Aim of the exercise: Return all lines in the data where the string "agent" can be found.

[Collected data entries]
__________

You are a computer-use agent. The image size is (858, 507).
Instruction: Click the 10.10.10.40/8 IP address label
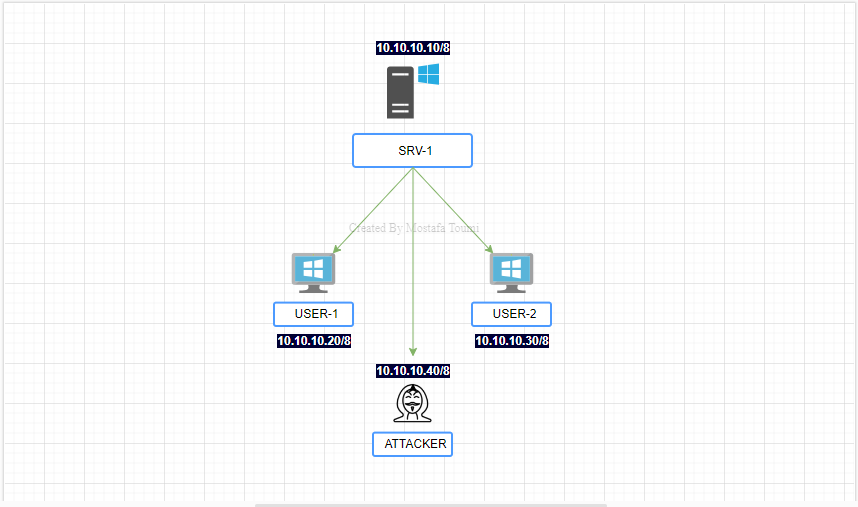tap(413, 371)
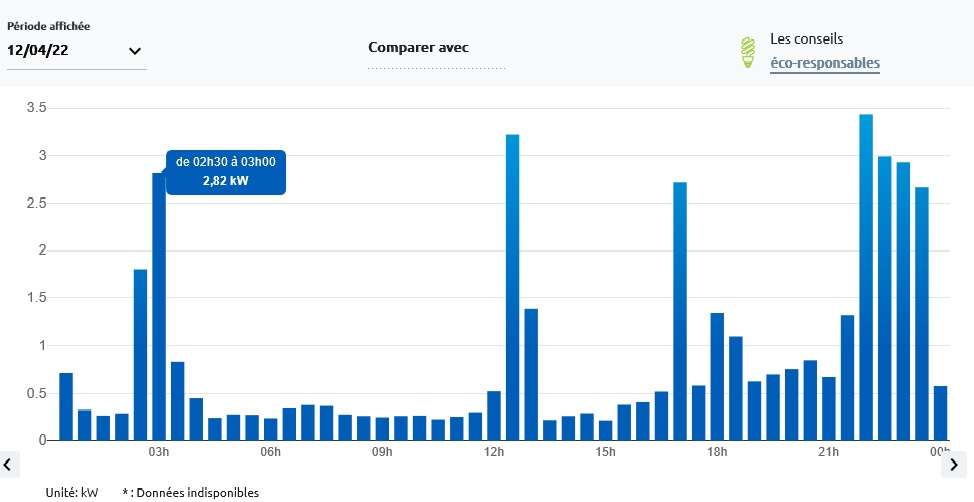
Task: Click the 06h label on time axis
Action: [270, 452]
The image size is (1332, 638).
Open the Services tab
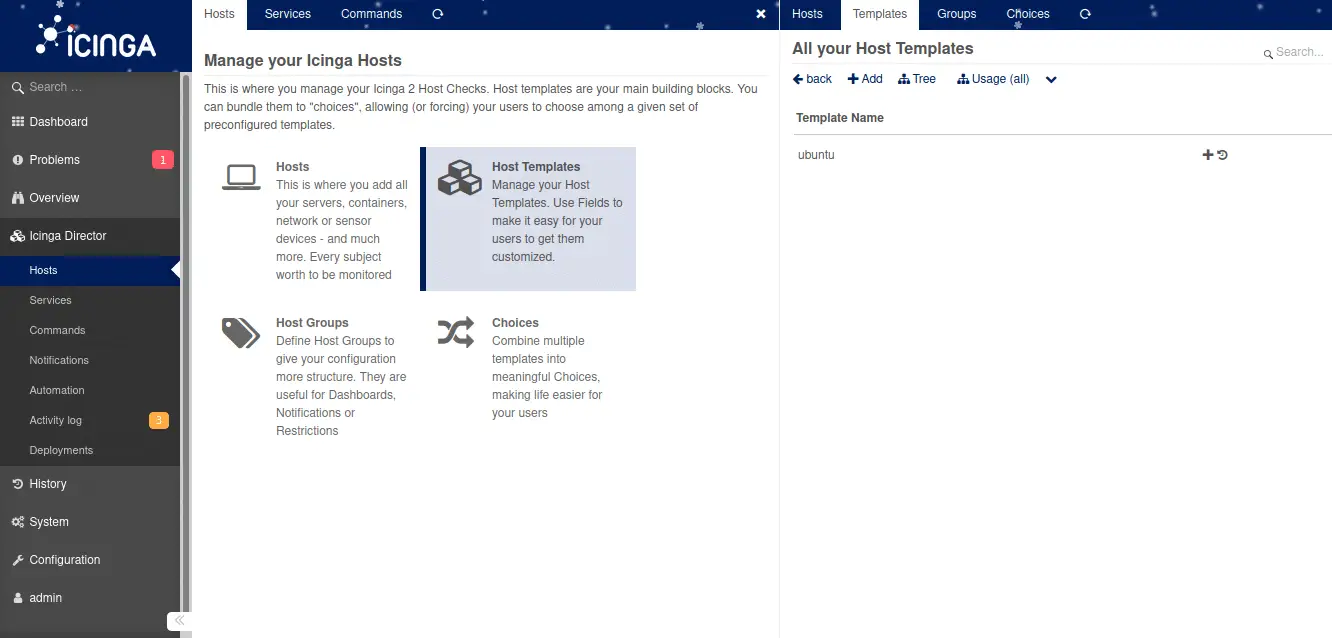click(287, 14)
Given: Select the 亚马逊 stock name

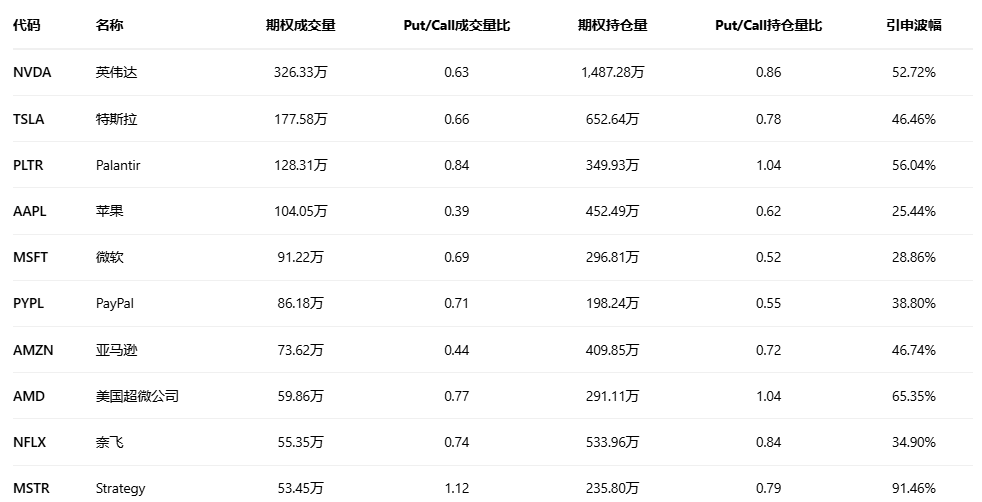Looking at the screenshot, I should point(116,350).
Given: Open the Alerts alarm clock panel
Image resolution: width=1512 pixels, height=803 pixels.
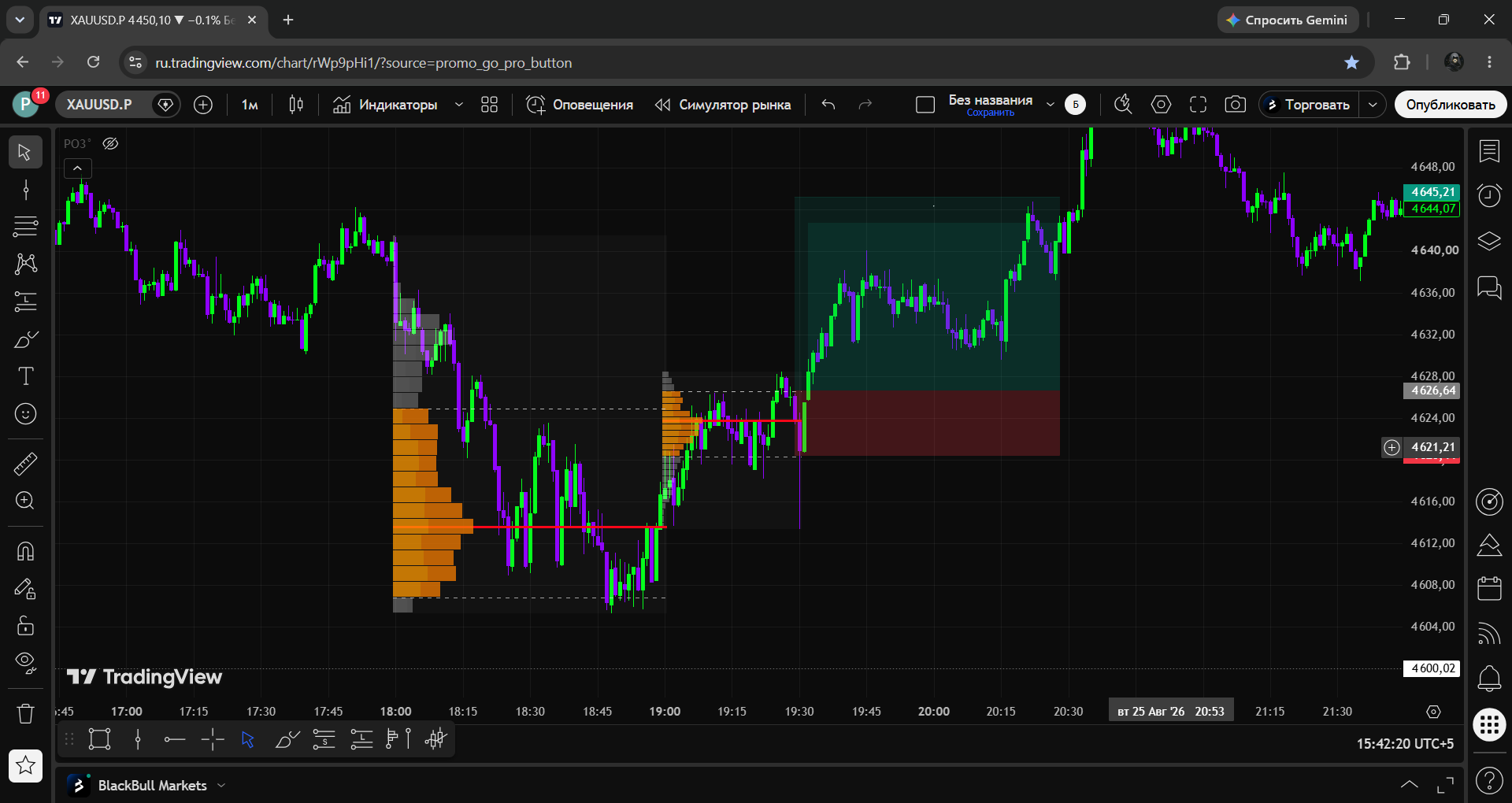Looking at the screenshot, I should (x=1489, y=195).
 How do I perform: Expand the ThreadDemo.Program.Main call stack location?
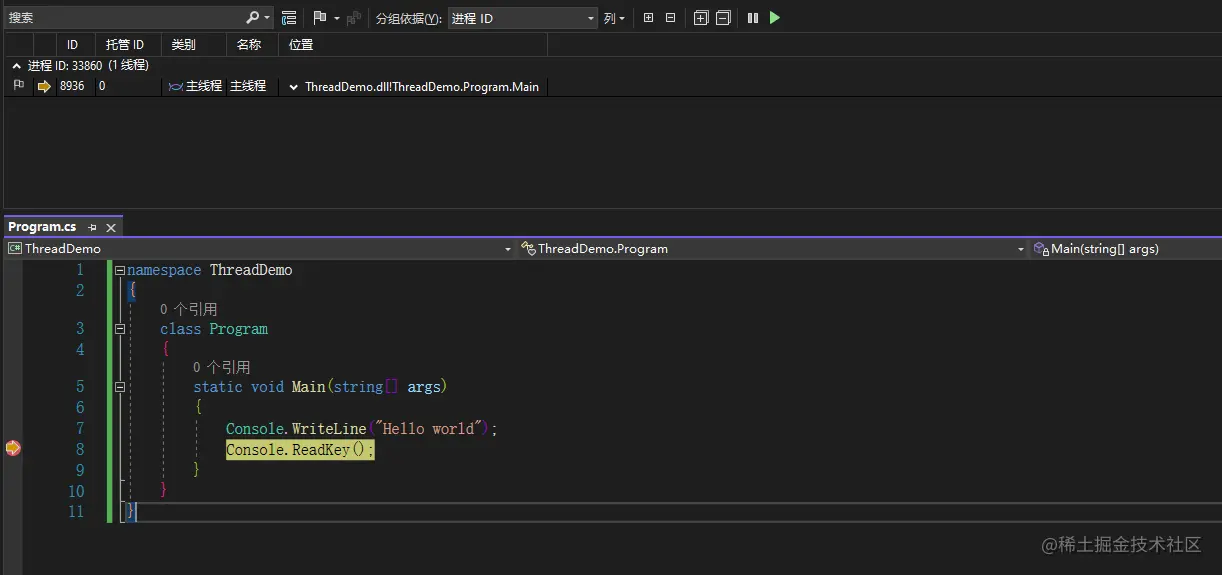point(293,87)
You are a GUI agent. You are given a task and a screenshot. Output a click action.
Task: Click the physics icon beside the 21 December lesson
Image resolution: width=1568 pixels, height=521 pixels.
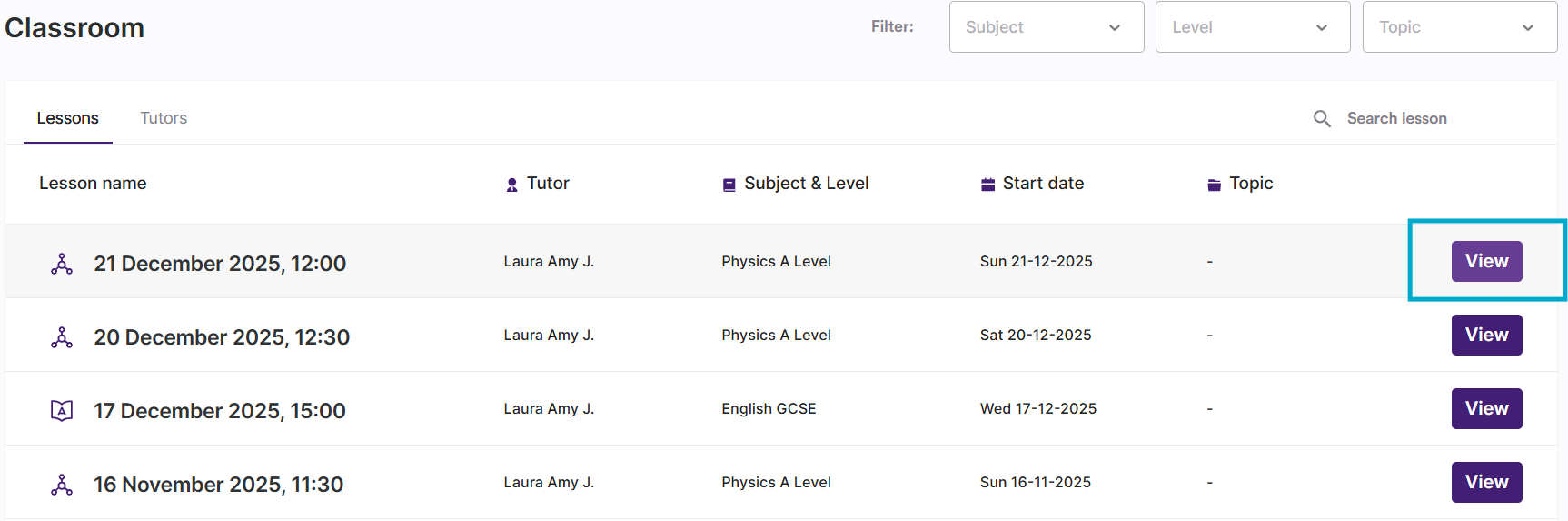(62, 264)
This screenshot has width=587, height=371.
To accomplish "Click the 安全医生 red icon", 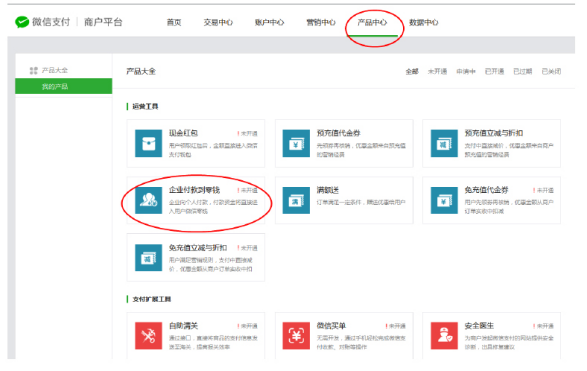I will pos(444,335).
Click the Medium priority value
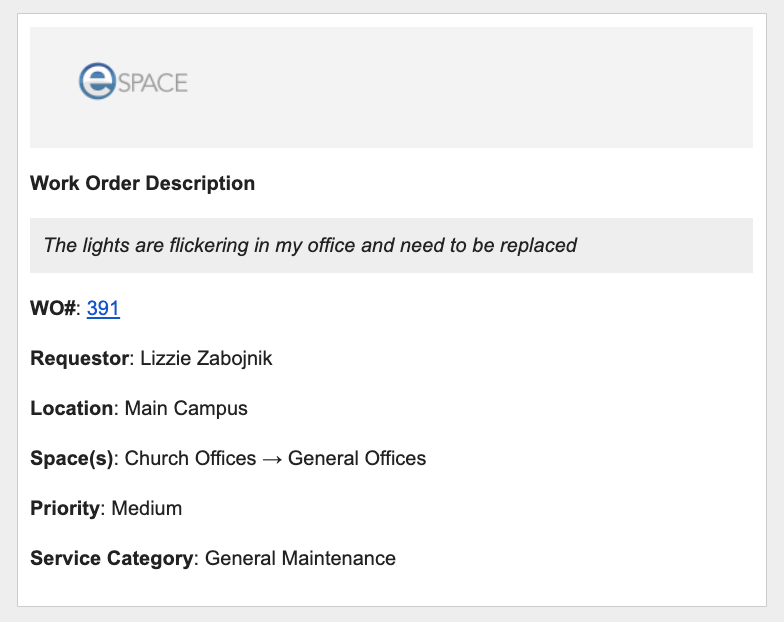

__________

Written reply:
You are a computer-use agent. The image size is (858, 507).
You are a GUI agent. You are given a task and a screenshot. Output a click action.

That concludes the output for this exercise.